Extract provided:
On Sun, Mar 27, 2011 at 11:27 PM, Robert Haas <robertmhaas@gmail.com> wrote:

On Sun, Mar 27, 2011 at 5:45 PM, Simon Riggs <simon@2ndquadrant.com> wrote:

I was hoping to fine tune/tweak Sync Rep after feedback during beta,
but my understanding of current consensus is that that will be too
late to make user visible changes. So I'm proposing this change now,
before Beta, rather than during Beta.

This is completely inappropriate.  The deadline for new feature
patches has long since passed.  It was January 15th.  The discussion
you are referring to had to do with fixing the behavior of features we
already have, not adding new ones.

You skipped the bit that said this code was part of the original patch
submission, so this code met your deadline. That was stated clearly in
the next paragraph of my email.

To be done:
1. In one to three sentences, explain why Robert Haas calls the proposed Sync Rep change inappropriate in the mailing-list excerpt.
2. Reproduce the mailing-list excerpt between "This is completely" and "of my email.", inclusive.
3. In the mailing-list excerpt, what date is given as the deadline for new feature patches?
Rely only on the mailing-list excerpt above.

Supplied data:
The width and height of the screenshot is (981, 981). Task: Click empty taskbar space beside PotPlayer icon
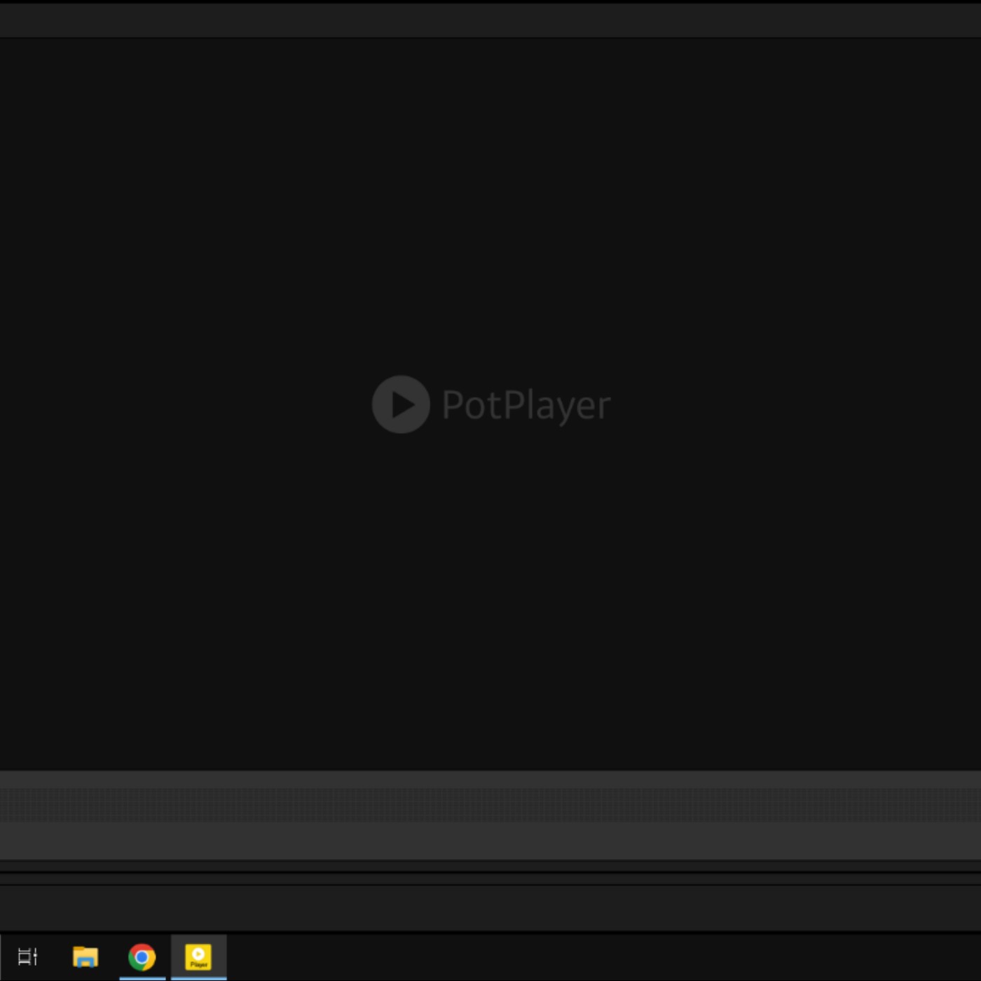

Solutions to the exercise:
1. He says the deadline for new feature patches had long passed, having been January 15th. He adds that the discussion Simon Riggs referred to concerned fixing the behavior of existing features, not adding new ones.

2.
This is completely inappropriate.  The deadline for new feature
patches has long since passed.  It was January 15th.  The discussion
you are referring to had to do with fixing the behavior of features we
already have, not adding new ones.

You skipped the bit that said this code was part of the original patch
submission, so this code met your deadline. That was stated clearly in
the next paragraph of my email.

3. January 15th.